--- Passage choisi ---

Savait-elle, ou aurait-elle dû savoir, qu’elle pouvait être congédiée pour ce qu’elle a fait?

[29] J’estime que l’appelante aurait dû savoir qu’elle pouvait être congédiée pour ce qu’elle a fait.

[30] L’appelante affirme qu’elle ne connaissait aucune politique de travail qui portait sur le fait de dormir au travail. Je ne trouve pas cela crédible.

[31] Dans la lettre de congédiement, l’employeur a fait référence à la section précise de sa politique qui porte sur le fait que dormir au travail; elle prévoit que cela entraîne la perte d’emploiNote de bas de page 13. Je conclus donc que l’employeur avait une politique sur le fait de dormir au travail.

[32] L’appelante a affirmé qu’elle travaillait depuis 10 ans pour l’employeur. Je juge peu crédible qu’elle n’a jamais été informée de cette politique.

[33] Cependant, même si je me trompe, l’appelante aurait dû savoir qu’elle serait congédiée si elle s’endormait pendant son quart de travail, car la tâche principale d’une agente de sécurité consiste à rester vigilante afin d’assurer la sécurité d’un lieu. Elle ne pouvait pas accomplir ses tâches principales une fois qu’elle s’était endormie. Elle aurait dû savoir que si elle ne faisait pas son travail, elle risquait d’être congédiée.

--- Fiches fournies ---

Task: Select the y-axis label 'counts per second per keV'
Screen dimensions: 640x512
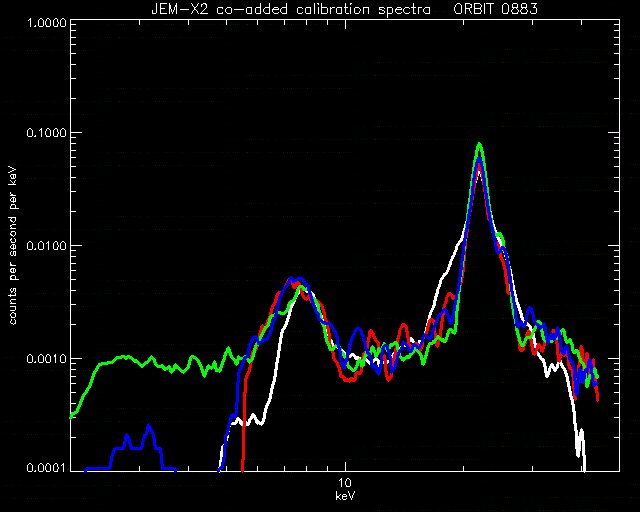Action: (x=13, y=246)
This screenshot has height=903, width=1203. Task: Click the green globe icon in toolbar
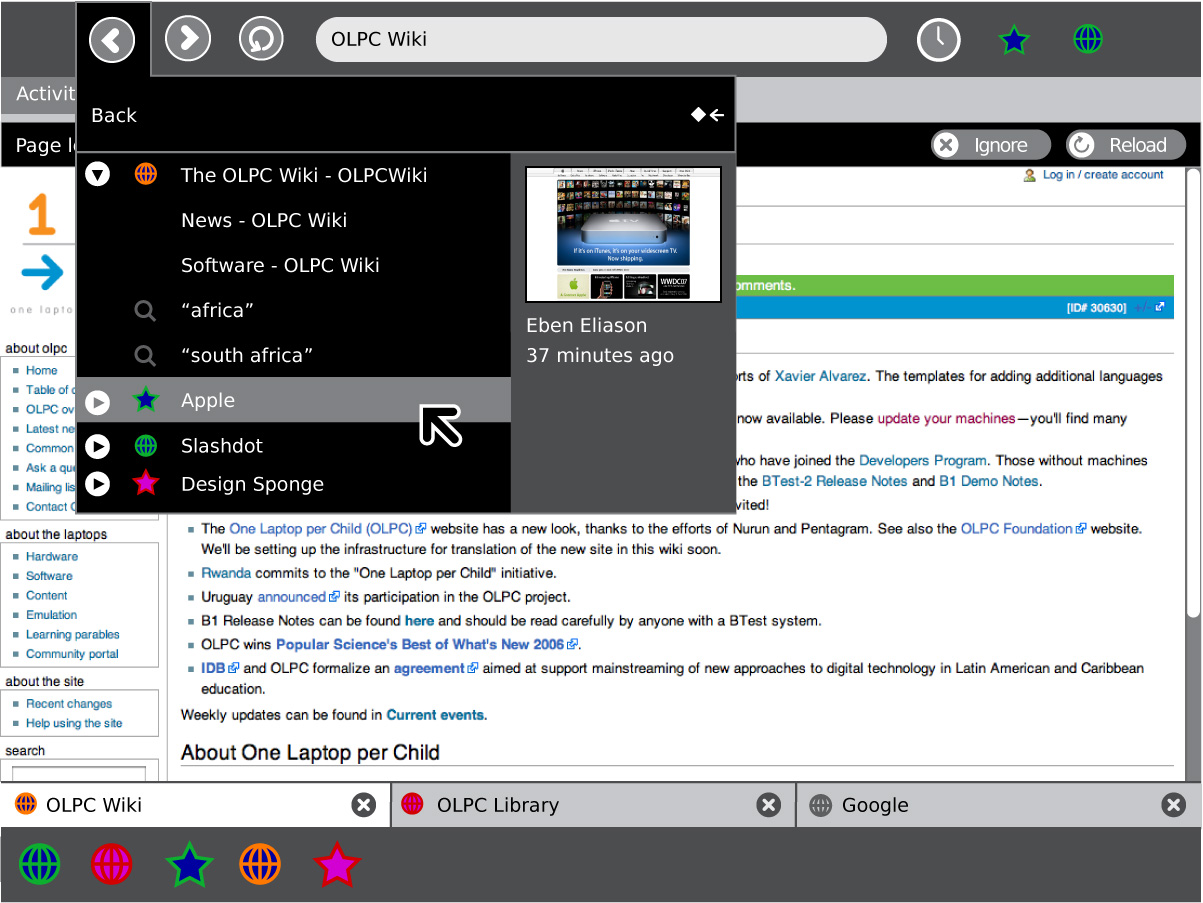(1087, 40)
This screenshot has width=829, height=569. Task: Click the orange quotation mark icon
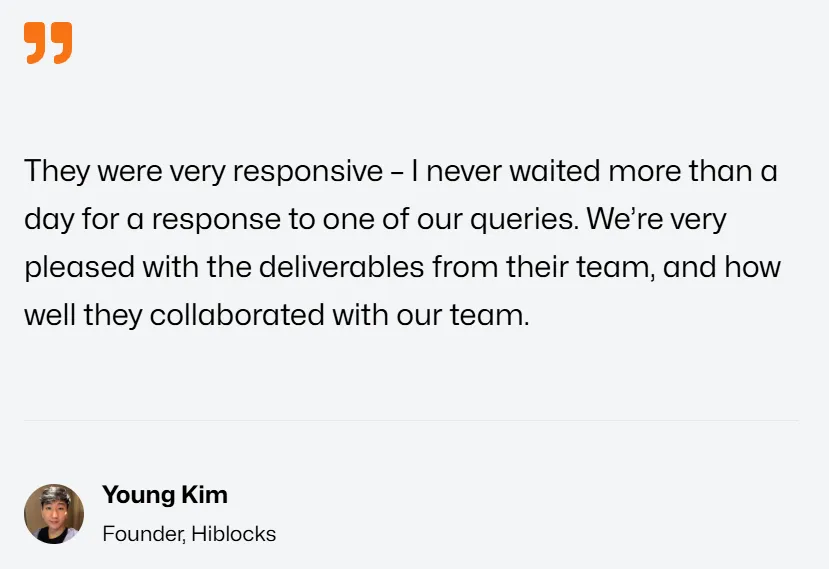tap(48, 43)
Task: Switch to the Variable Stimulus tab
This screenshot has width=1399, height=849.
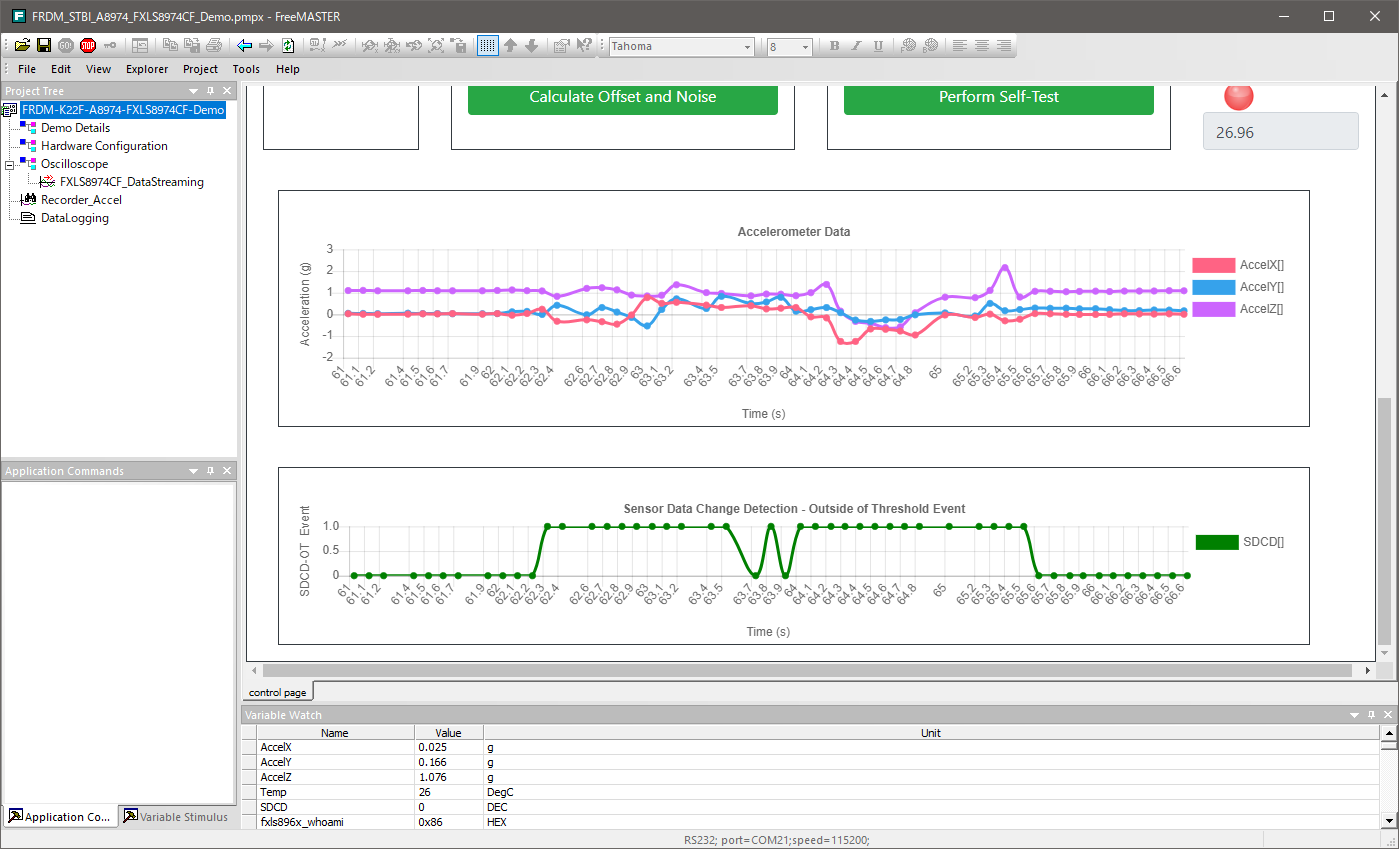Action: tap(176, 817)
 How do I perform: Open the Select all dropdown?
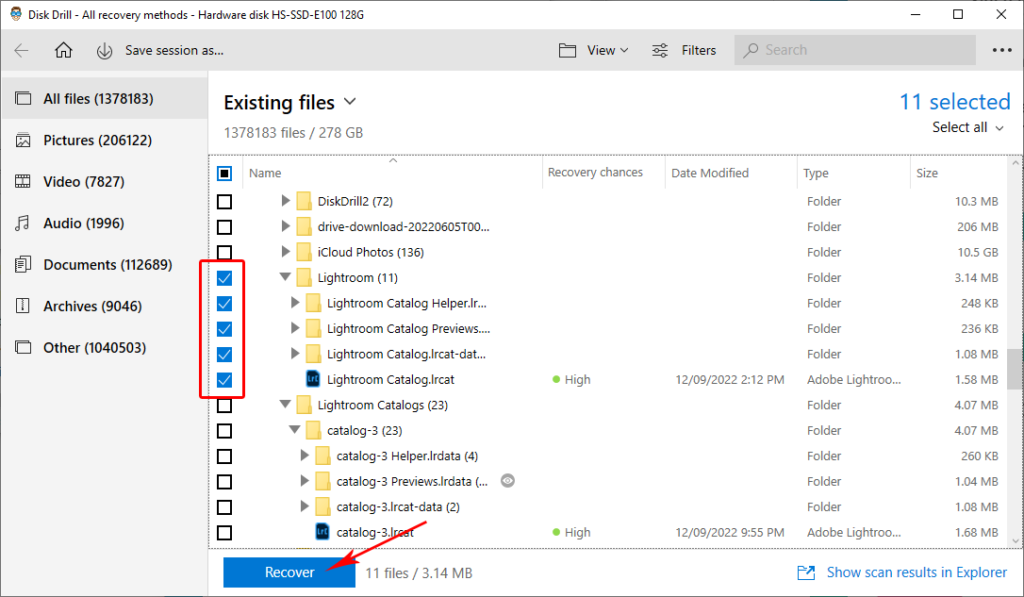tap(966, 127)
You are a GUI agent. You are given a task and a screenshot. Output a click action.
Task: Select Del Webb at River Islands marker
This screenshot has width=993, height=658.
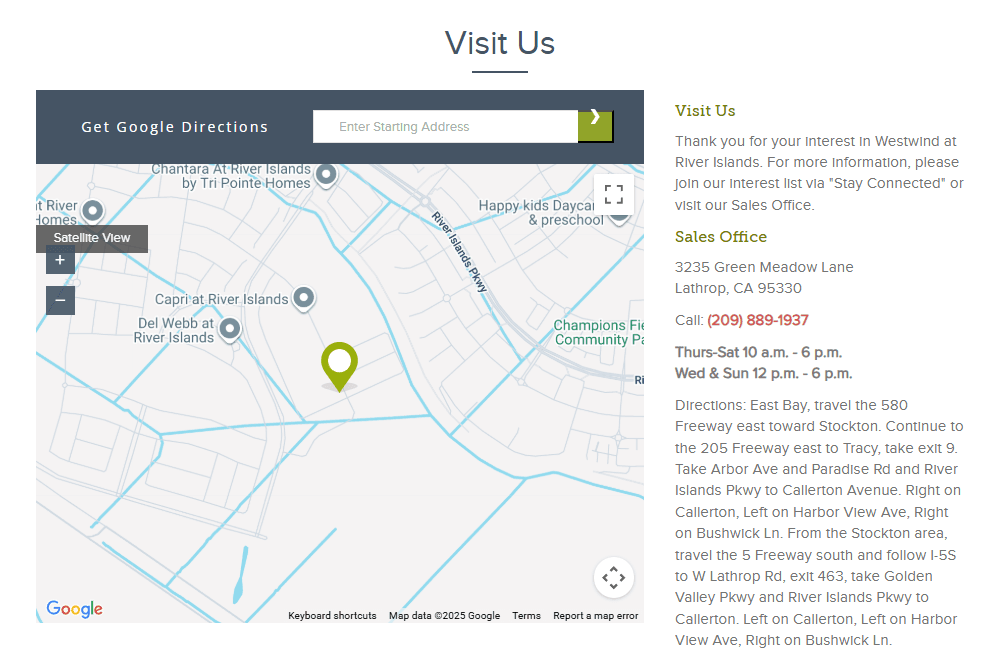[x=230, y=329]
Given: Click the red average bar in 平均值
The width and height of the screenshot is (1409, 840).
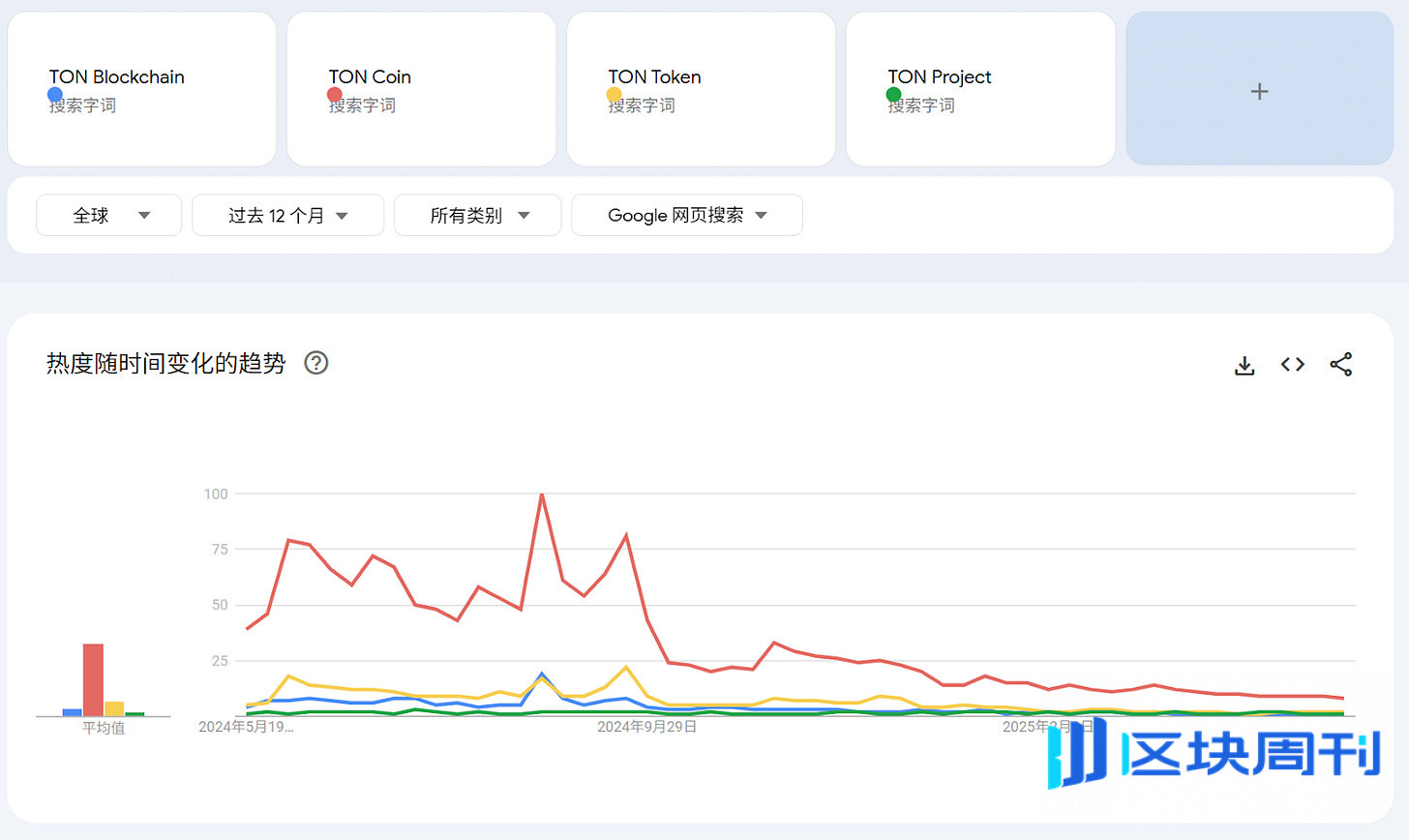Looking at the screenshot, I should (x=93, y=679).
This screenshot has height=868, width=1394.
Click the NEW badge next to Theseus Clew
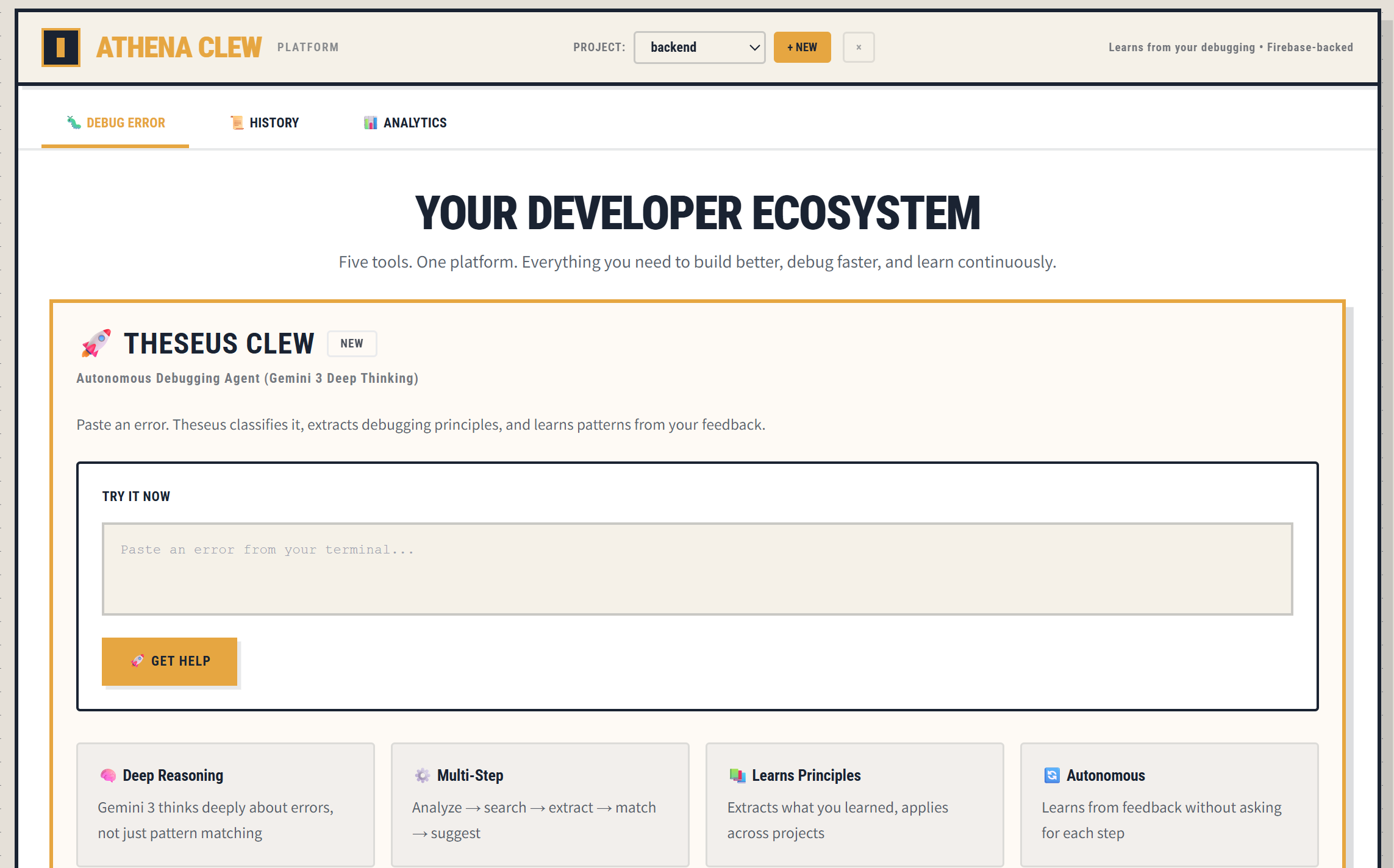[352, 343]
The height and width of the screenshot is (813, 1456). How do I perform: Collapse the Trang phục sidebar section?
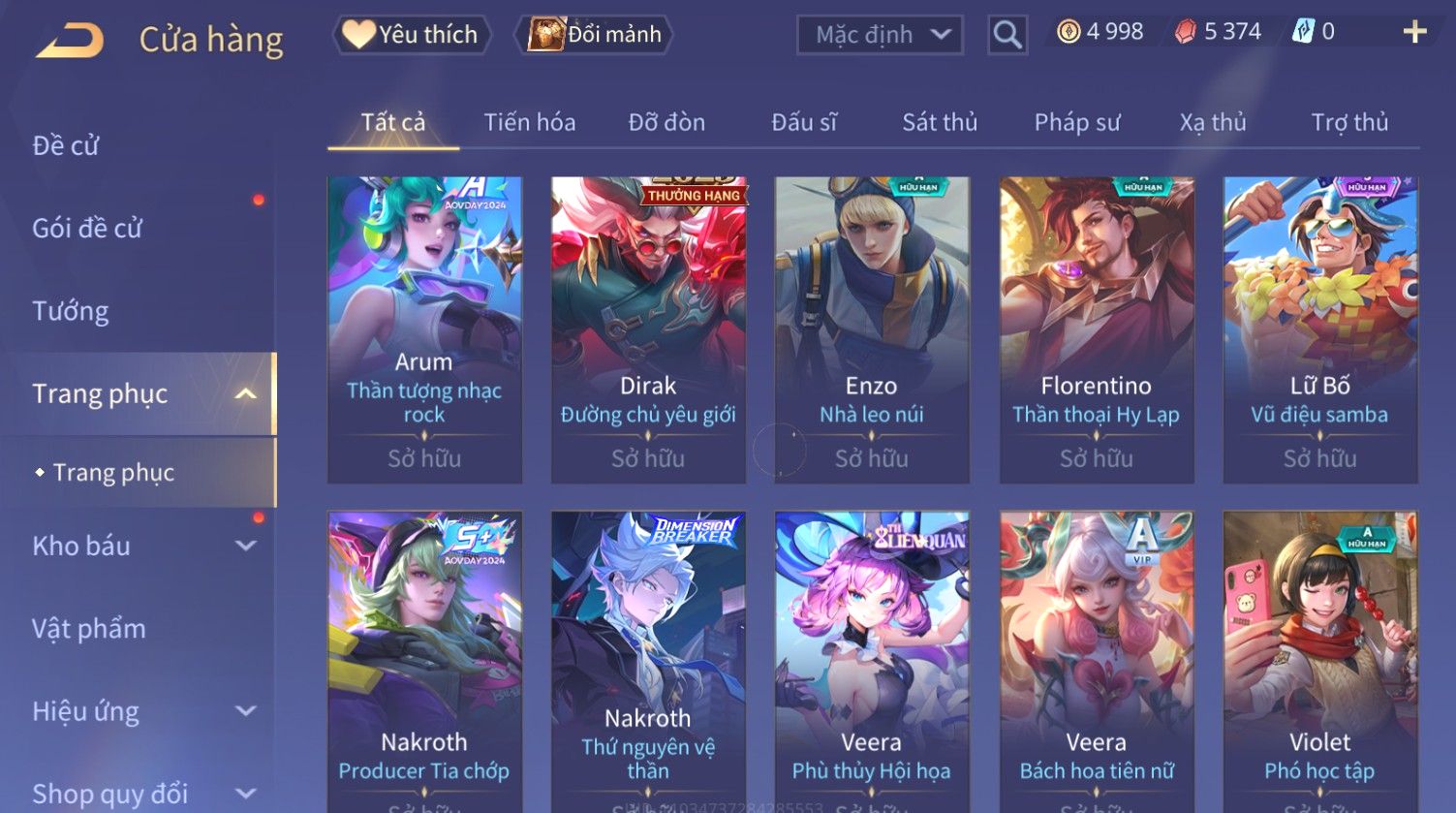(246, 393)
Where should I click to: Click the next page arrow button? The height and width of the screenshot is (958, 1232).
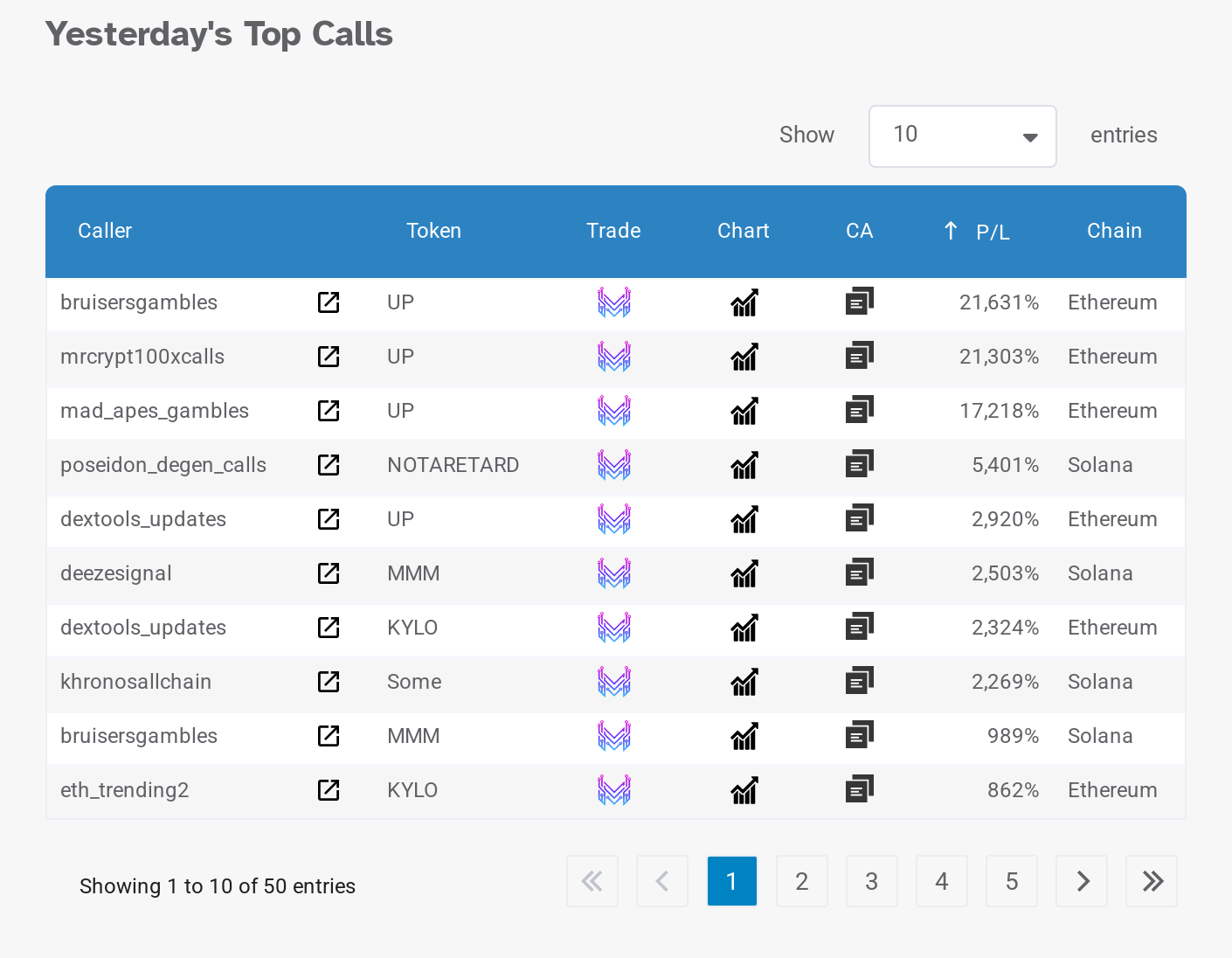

---

Consignes:
(a) D'après le passage sur le congédiement de l'agente de sécurité, depuis combien d'années l'appelante travaillait-elle pour l'employeur ?
(b) Prolongez le passage sur le congédiement de l'agente de sécurité à partir de sa dernière phrase.
Les fiches ci-dessus n'ont aucun rapport avec le passage.

Réponses:
(a) Depuis 10 ans.

(b)
[34] Même si elle a soutenu que la zone était sécuritaire malgré le fait que ses yeux étaient fermés (parce que son troisième œil était ouvert), je juge qu’elle aurait dû savoir que cela ne respecterait pas ses obligations envers son employeur. En effet, la politique de l’employeur précise qu’il est interdit de dormir pendant un quart de travail. Il s’attendait clairement à ce qu’elle soit physiquement éveillée pendant ses heures de travail.

Alors, l’appelante a-t-elle perdu son emploi en raison d’une inconduite?

[35] À la lumière de mes conclusions précédentes, j’estime que l’appelante a perdu son emploi en raison d’une inconduite, ce qui signifie qu’elle ne peut pas recevoir de prestations d’assurance-emploi.

Conclusion

[36] La Commission a prouvé que l’appelante a perdu son emploi en raison d’une inconduite. Pour cette raison, l’appelante est exclue du bénéfice des prestations d’assurance-emploi.

[37] Par conséquent, l’appel est rejeté.